Big Data marketing: how can you harness the power of your data?
Big Data in marketing is revolutionising practices and opening up a whole new world of possibilities for marketing professionals, particularly in terms of improving the customer experience.
At the heart of Big Data lies a phenomenal amount of data collected and analysed by companies. How can you harness all the power of Big Data, from data collection to data analysis, to optimise your marketing techniques? What data can you use to better target your audiences and have a positive impact on the user experience and customer relations?
Ready to apply Big Data to your strategies and achieve your growth objectives?
Dive into the fascinating world of data and analytics:
Big Data marketing: definition
Big Data, the term used to describe the sheer volume of data generated by the use of new technologies, is becoming increasingly important for businesses. It is becoming a genuine strategic tool, in particular by transforming the modern marketing approach in depth.
The role of big data in marketing
In a data-driven world, Big Data opens up vast possibilities for strengthening marketing strategy, particularly in terms of customer knowledge. Its role will be to optimise the user experience, nurture customer relationships and, ultimately, foster customer engagement.
Company employees use this data in real time to improve marketing communications with their customers and identify business opportunities in digital media.
More broadly, companies use this Big Data for analysis and foresight purposes to maintain or create new competitive advantages in their market.
💡 Having access to large volumes of data will not automatically lead to an increase in sales or the development of better strategies. While Big Data is an essential raw material for decision-making, its value lies in the way it is used: the choices made and the actions implemented.
Big Data marketing issues
With the digital transformation of businesses, the main problem with Big Data applied to marketing is to extract relevant perceptions and interpretations from the mass of data extracted.
Considering the 4 main principles of Big Data :
ConseilsMarketing
- Volume: the company must be able to process and analyse a certain volume of data in order to draw meaningful conclusions;
- Speed: work teams need to be able to process information very quickly, even in real time, in order to make the most of relevant information;
- Variety: marketing must exploit all relevant data sources, then sort and process the most useful information;
- Veracity: marketers must use verified information. The effectiveness of actions depends on the quality of the data.
With this in mind, analysis, visualisation and reporting tools are essential to give meaning to the data.
Benefits: what can Big Data do for marketing?
A winning marketing strategy
Why use Big Data in marketing? Because it's part of an approach that creates measurable added value for the company.
More specifically, as part of a customer-centric approach - the key to modern marketing - it is proving to be an essential building block in the process of personalising offers and customer relations, in order to develop a clear competitive advantage.
In this sense, it offers marketing professionals numerous benefits. Depending on the sources of information used, Big Data can be used to :
- identify major trends
- the detection of business opportunities and new perspectives,
- understanding customer preferences and behaviour
- predicting the right time and channels for sales,
- create tailor-made product and service offerings that address the issues faced by prospective customers.
In short, Big Data makes it possible to deliver the right offer, at the right time, with the right message, via the right channel, to the right person.
Goodbye spam, hello successful customer experience!
Big Data makes it possible to get round the acknowledged enemy of marketing: spam.
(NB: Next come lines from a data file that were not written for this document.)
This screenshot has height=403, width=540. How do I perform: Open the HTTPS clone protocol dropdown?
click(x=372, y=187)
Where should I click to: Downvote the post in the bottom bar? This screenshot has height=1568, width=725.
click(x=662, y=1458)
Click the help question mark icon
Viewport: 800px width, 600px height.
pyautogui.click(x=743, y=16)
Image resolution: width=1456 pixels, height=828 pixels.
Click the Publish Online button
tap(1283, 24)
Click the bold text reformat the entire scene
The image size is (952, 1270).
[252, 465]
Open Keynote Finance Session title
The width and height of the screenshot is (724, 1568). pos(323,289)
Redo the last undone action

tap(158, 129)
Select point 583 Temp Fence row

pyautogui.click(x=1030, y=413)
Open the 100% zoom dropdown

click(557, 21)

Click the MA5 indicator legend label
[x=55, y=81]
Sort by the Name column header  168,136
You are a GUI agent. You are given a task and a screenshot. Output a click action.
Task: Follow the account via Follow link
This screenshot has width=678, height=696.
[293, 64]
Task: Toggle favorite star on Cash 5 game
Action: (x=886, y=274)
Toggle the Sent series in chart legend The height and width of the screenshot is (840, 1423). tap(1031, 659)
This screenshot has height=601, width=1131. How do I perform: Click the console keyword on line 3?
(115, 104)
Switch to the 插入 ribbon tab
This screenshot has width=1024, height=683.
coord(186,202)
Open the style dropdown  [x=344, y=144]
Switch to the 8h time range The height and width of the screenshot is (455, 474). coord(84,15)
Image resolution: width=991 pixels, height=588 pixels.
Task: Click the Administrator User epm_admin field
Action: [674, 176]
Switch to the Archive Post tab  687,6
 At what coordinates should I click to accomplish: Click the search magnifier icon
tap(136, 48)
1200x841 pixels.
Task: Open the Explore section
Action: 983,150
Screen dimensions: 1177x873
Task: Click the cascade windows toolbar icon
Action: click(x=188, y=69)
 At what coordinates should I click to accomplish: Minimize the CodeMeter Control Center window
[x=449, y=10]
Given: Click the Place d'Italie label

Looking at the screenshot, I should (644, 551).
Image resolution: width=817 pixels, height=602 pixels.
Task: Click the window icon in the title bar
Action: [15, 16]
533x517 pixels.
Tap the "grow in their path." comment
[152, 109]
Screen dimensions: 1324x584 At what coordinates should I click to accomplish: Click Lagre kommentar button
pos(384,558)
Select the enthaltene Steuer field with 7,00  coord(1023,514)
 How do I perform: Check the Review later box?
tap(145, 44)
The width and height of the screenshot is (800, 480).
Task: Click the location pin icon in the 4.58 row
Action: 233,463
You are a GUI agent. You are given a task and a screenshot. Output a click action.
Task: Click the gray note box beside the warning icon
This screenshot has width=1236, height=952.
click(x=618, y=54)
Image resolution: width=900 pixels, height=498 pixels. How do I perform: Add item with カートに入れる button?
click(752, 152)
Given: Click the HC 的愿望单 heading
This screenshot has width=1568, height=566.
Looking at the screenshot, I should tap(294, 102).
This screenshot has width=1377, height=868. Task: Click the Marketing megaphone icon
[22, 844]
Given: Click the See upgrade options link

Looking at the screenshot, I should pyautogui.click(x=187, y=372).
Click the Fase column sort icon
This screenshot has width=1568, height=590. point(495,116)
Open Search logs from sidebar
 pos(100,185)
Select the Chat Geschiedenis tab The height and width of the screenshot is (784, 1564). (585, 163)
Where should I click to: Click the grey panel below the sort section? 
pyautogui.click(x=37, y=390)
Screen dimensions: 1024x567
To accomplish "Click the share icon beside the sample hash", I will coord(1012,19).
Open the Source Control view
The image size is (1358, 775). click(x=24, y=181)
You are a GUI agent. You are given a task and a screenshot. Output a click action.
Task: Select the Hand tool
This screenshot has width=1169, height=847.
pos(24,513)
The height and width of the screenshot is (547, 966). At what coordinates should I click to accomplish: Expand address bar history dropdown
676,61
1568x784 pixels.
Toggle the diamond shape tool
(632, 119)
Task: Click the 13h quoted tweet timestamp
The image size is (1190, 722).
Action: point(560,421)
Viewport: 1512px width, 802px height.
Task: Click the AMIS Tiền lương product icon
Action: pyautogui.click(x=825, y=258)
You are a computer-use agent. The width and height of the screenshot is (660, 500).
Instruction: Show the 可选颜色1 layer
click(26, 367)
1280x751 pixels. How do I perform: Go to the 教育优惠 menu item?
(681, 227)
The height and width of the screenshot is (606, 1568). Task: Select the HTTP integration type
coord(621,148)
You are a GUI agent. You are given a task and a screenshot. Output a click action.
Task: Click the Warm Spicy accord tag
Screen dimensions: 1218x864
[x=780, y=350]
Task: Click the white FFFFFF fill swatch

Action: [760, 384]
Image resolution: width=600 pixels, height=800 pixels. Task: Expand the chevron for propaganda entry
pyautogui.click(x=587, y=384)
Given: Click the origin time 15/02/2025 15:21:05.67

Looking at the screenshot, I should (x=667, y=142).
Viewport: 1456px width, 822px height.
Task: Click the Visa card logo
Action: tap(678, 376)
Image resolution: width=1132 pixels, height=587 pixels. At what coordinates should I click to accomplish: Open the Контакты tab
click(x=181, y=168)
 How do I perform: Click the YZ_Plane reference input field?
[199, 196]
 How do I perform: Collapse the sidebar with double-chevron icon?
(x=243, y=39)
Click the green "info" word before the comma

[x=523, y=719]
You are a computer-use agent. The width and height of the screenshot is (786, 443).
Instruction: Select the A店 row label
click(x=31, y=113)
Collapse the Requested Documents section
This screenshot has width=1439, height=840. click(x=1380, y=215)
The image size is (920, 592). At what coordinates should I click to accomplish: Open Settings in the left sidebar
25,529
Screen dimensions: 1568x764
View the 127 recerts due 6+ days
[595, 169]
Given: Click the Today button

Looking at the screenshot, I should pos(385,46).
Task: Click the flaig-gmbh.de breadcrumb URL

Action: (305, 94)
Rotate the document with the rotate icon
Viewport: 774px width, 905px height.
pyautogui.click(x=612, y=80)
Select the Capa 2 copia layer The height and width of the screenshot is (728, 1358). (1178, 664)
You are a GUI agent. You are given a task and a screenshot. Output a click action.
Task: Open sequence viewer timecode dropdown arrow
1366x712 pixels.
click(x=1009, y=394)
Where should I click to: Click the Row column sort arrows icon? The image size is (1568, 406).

It helps you to :
- better understand your marketing targets and their needs
- capture their attention and arouse their interest in your brand,
- ensure the success of customer acquisition and retention campaigns ,
- increase the revenue generated per customer,
- innovate and support the continuous improvement of your offering,
- reduce the attrition rate.
💡 The data collected can also bring to light questions that marketers might not have thought of, and add new depth to the strategies put in place.
What data should be collected?
Here are some of the main types of information and digital channels to exploit:
► Technical data :
- Search engines: to detect search intentions, the needs expressed by web users, the emergence of strong trends and their evolution over time ;
- Cookie-type data (browsing behaviour): to find out search information, the sites visited and the actions taken.
▶︎ Data on user behaviour and preferences:
- mobile data (smartphones and tablets): to find out about geolocation, mobile search intentions and user behaviour on the web and mobile applications;
- user data: to discover the behaviour of internet users on social networks, in particular their personal preferences (pages followed, likes), their engagement actions (comments, shares), their membership of communities, etc. ;
- Transactional data: to observe transactions carried out by customers on an e-commerce site (date of purchase, amount, product references, etc.) and to obtain information on basket amounts, frequency of purchases, consumer habits, etc. ;
- data from connected objects (IoT or Internet of Things): home automation devices and voice assistants provide information on habits, tastes, consumption patterns, etc. ;
- Advertising agencies: to gain information on the behaviour of web users, by studying click-through rates, for example.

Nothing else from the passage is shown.